The “Vomit Cleanup Fee”


If you throw up in a Chicago taxi, they will charge you $50 for the mess you make. Indeed, the driver might ask you to empty your entire wallet, given his loss of revenue during the time spent scooping your gastric juices, in addition to the need to have the upholstery steam cleaned.

The reason I know all this is that I’ve been in lots of cabs due to the awful winter we’ve had in Chicago (and much of the USA). With idle time sitting during one of those rides, I spied the list of charges that included the “vomit cleanup fee.”

Of course, taxi rides can be interesting for many other reasons. The drivers can be from almost anywhere. One such was a recent emigrant from Eritrea, a country in the Horn of Africa. A little research indicates that most of the six million or so inhabitants of that country speak Tigrinya, a language I never knew existed. Nice learning opportunity.

Not so nice is the fact that sometimes you are subjected to the aroma of recent passengers. I’m pretty sure that someone who preceded me lately left some pretty serious body odor behind. Fortunately, my journey didn’t last long or I would have gotten out quickly and taken another cab. No “deodorant failure fee” was on the aforementioned list, by the way.

Out of curiosity, I googled to find out how all this is handled in New York City. As some of you know, Chicago is sometimes called “The Second City” (after New York), and it does turn out that we are behind in the cost of messing-up-cabs, too. According to an Associated Press report of September 19, 2013:

Manhattan city commissioners have given cab drivers permission to charge a $75 fee to customers who vomit or otherwise soil their vehicles.

Clearly, they anticipated all the possible foul things that could happen in a taxi. They further indicate that St. Patrick’s Day and New Year’s Eve are the big winners (or losers) for the taxi business in this particular area of concern.
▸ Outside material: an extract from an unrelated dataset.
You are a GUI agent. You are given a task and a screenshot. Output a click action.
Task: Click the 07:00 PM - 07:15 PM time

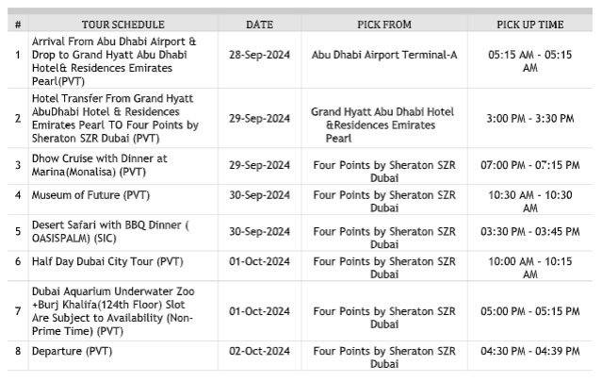pos(530,165)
All of this got me to thinking about the things — inappropriate and offensive things — that people do in public or where someone else can observe them. If we are going to penalize people for vomiting in a cab, there are a few other penalties that might make the world a bit more civilized:

Here is a short list with a little commentary:

  • The failure to wash your hands after using the washroom/WC fee. Men are especially guilty of this. However small the amount of the penalty, I’m quite sure that a properly enforced charge would allow us to retire the National Debt in a matter of weeks.
  • The bumping into you without saying “sorry” fee. This problem is relatively new. It didn’t exist 15 years ago. I suspect the proliferation of people walking the street with backpacks the size of Cleveland — all the while preoccupied with smart phones — have made a contribution to this latest form of incivility. I’ve seen people almost decapitated by linebacker-sized civilians who show no awareness that they might actually have hurt someone.
  • The “way too much” perfume or cologne fee. This can be almost as bad as the body odor problem mentioned earlier.
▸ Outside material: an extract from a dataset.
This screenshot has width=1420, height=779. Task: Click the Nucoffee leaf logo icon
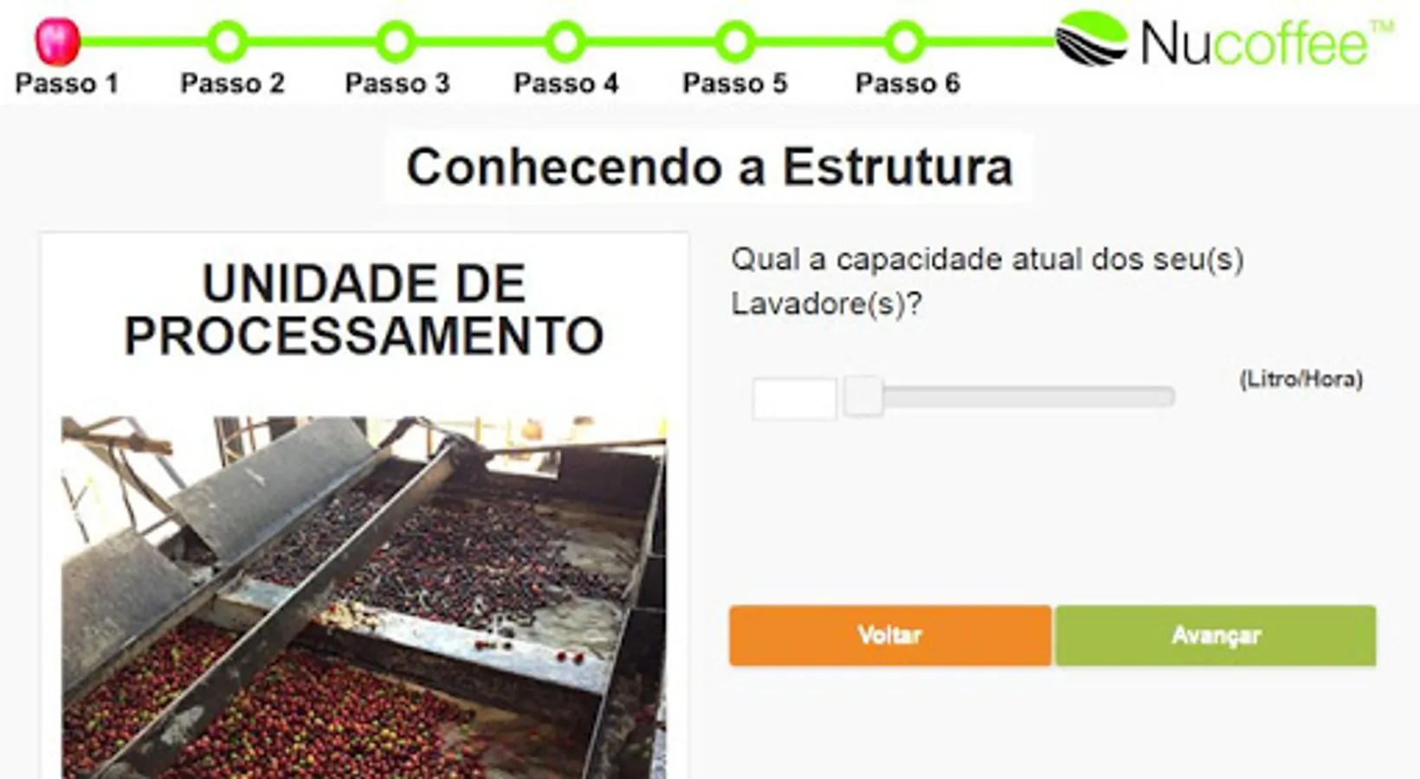[1091, 38]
As I said before, it has been a tough winter. Unfortunately, Mother Nature is unlikely to accept my invoice.

The top image is an Xi’an taxi in the People’s Republic of China photographed by Xianxing. It is sourced from Wikimedia Commons.

6 thoughts on “The “Vomit Cleanup Fee”

  1. I use the bus often and have been hit in my head on a number of occasions with backpacks. As you’ve noted, these offenders often “show no awareness that they might actually have hurt someone.”


    • drgeraldstein

      I suspect that it is also more likely in the downtown area of big cities, as well as in other densely populated spaces like buses, trains, etc. No research to base this on, but just a hunch. Thank Rosaliene.
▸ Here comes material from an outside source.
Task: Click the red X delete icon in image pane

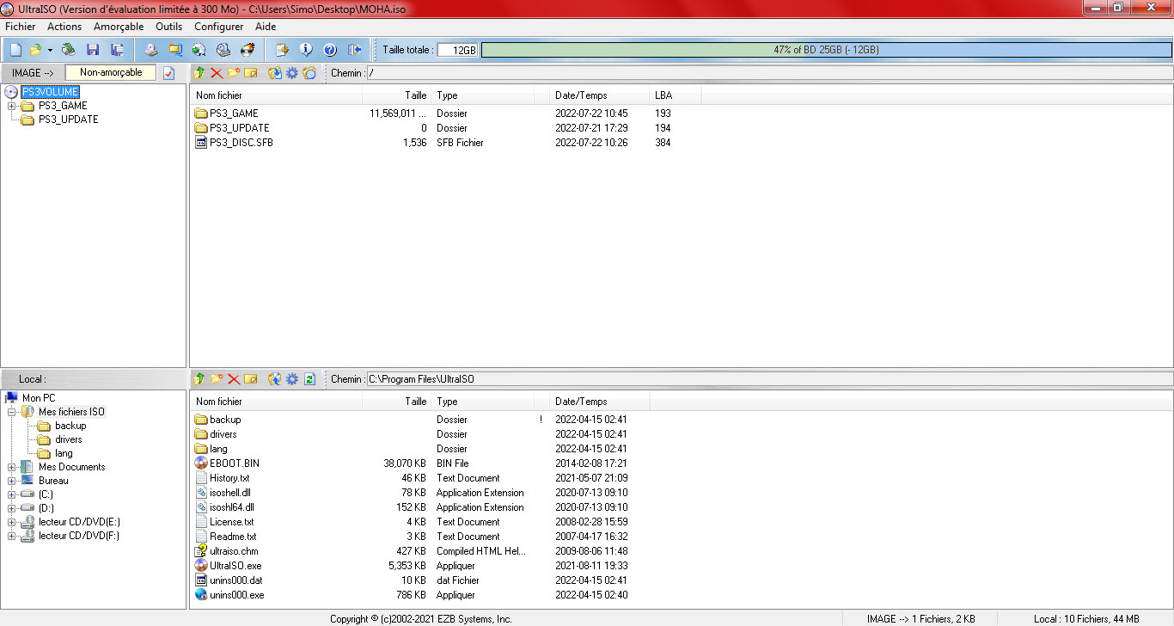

  2. While reading the first paragraph and halfway through the second, I was afraid that you’d learned of the vomit fee from personal experience. Long cold winters mean people get ill, right? Glad to read that it was only through boredom!


  3. RE NYC cabbies: is there an exemption clause for damages incurred as a direct result of their driving? Like, say, if you wet yourself when he almost sideswipes a garbage truck or get motion sickness from repeatedly racing up to red lights?


    • Good thought. I have had enough NYC taxi rides to know that it is best to keep your eyes closed or to instruct the driver that his tip will depend on his safe driving.